Ja, Ihro Majestät, zuweilen auch Dichter, den Gellert, den haller, den Kleist, den Uz und alle unsre deutschen Dichter!
Aber ließt sie nicht auch die alten Dichter?
Ich kenne ja nicht die Sprache der Alten!
Man hat doch Übersetzungen!
Ein Paar Gesänge homers von Bodmer übersetzt, und den horatz von Lange laß ich


Also den horatz! Hat Sie auch einen Mann?
Ja! Ihro Majestät! aber er ist von Ihren Fahnen entlaufen, irrt in Polen umher, will wieder heyrathen, und bittet mich um die Scheidung, die ich ihm verwillige, denn er versorgt mich nicht!
Hat Sie Kinder von ihm? Eine Tochter!
Wo ist die? Zu Berlin! Hoffrath Stahl bezahlt für sie.
Ist sie schön?
Mittelmäßig, Ihro Majestät! Sie hat keine schöne Mutter gehabt!
Diese Mutter war doch wohl einmahl schön!
Ich bitte unterthänig um Vergebung! Sie war niemals schön! Die Natur vergaß den äußern Putz an ihr!
Wie wohnt Sie denn?
O, Ihro Majestät! Sehr schlecht! Ich kann kein Haus bekommen in Berlin, und, um Ew. Majestät eine Idee zu machen von meiner Wohnung, muß ich bitten, eine Cammer in der Bastilje zu Paris sich zu denken!
Aber, wo wohnt sie denn?
Im alten Consistorium, drey Treppen hoch, unterm Dach!
Wovon lebt Sie?
Von Geschenken meiner Freunde! hoffrath Stahl giebt mir sehr oft zu eßen!
Wenn Sie lieder in Drukk giebt, was giebt man ihr für den Bogen?
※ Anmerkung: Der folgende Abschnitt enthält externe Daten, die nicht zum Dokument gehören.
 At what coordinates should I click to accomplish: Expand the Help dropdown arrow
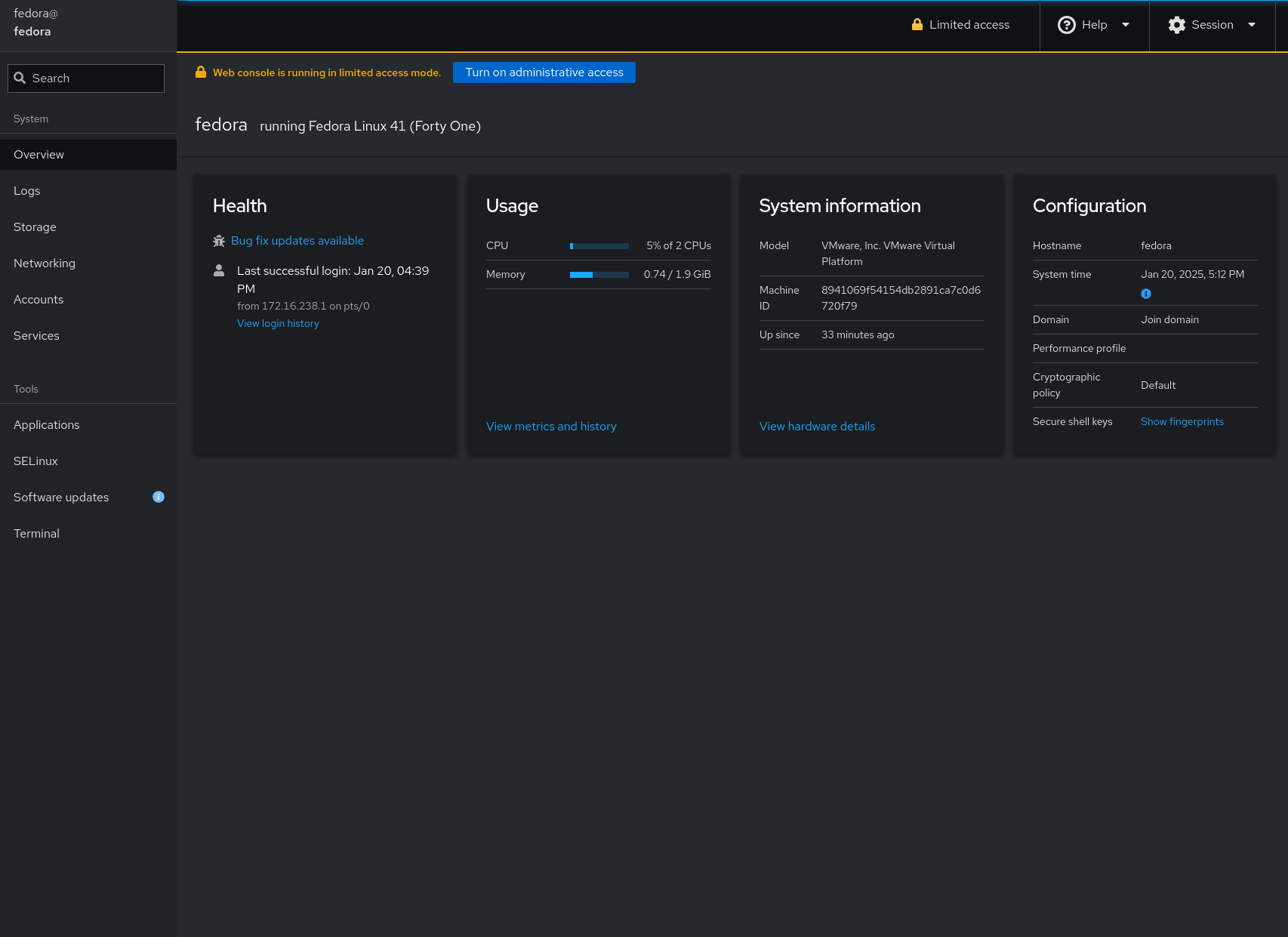pos(1126,25)
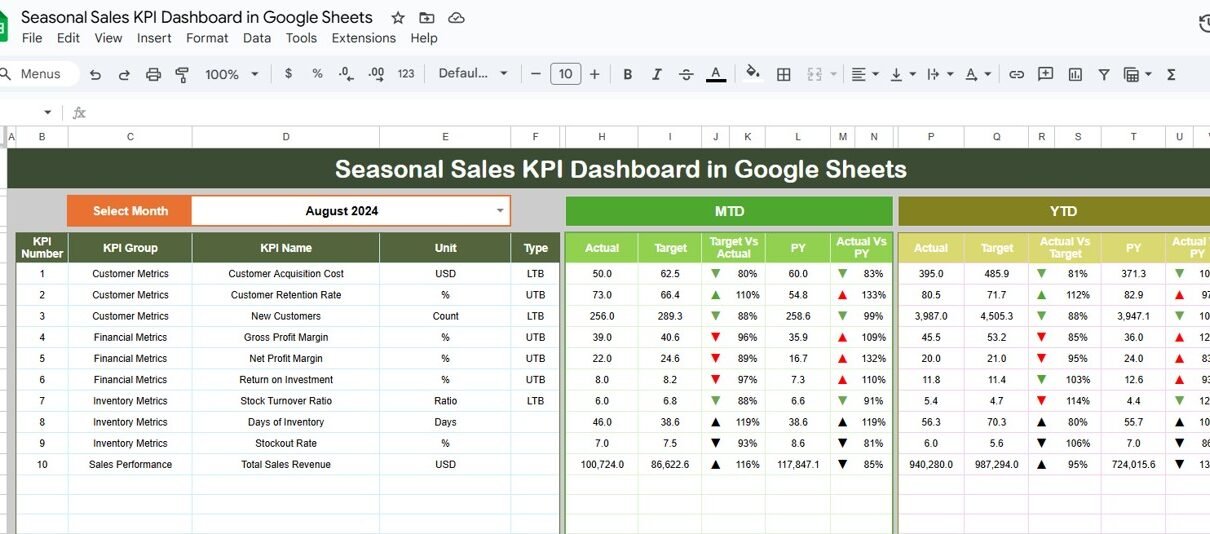Open the create filter funnel icon
The width and height of the screenshot is (1210, 534).
pyautogui.click(x=1104, y=74)
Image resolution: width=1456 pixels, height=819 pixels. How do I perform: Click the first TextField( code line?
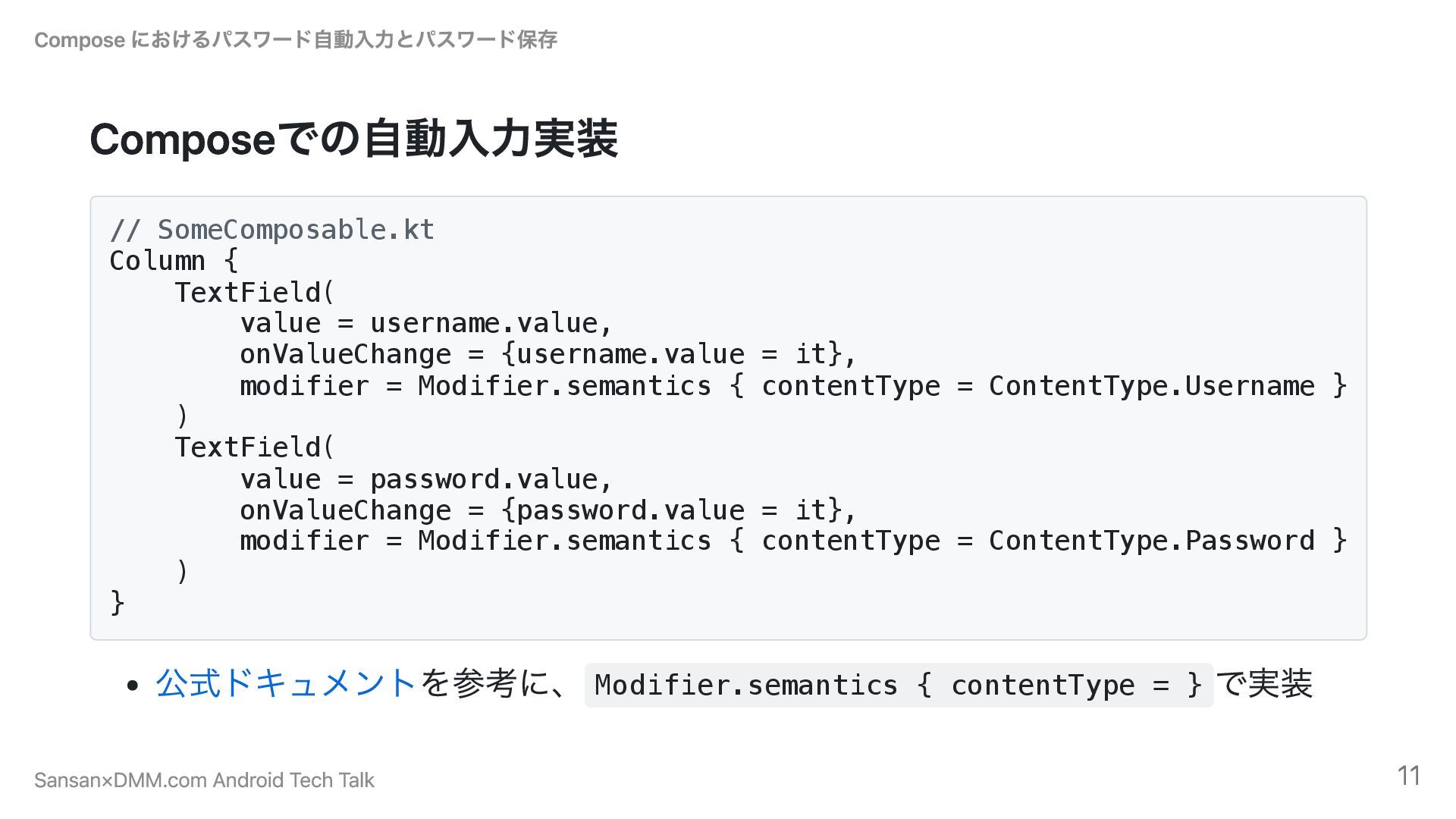[254, 293]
Nicht viel, Ihro Majestät! ich ließ acht Lieder auf Ihre Triumphe drukken 
- Was gab man Ihr?
Nur zwanzig Thaler.
Zwanzig Thaler? In Wahrheit! Davon lebt man nicht lange! Ich will schon sehen, will sorgen für Sie! Mit diesen Worten entließ mich der König! Ich taumelte den Saal hinaus, General Lentulus begegnete mir, ich weiß nicht, was ich ihm sagte.
Man liest auf Wikipedia, daß Friedrich der Große aufgrund des langen Krieges ihr keine große Summe bewilligen konnte für ihren Lebensunterhalt. Ein kleiner Ausschnitt zu der Art, wie Friedrich der Große mit den "einfacheren" Menschen seiner Zeit zu reden pflegte.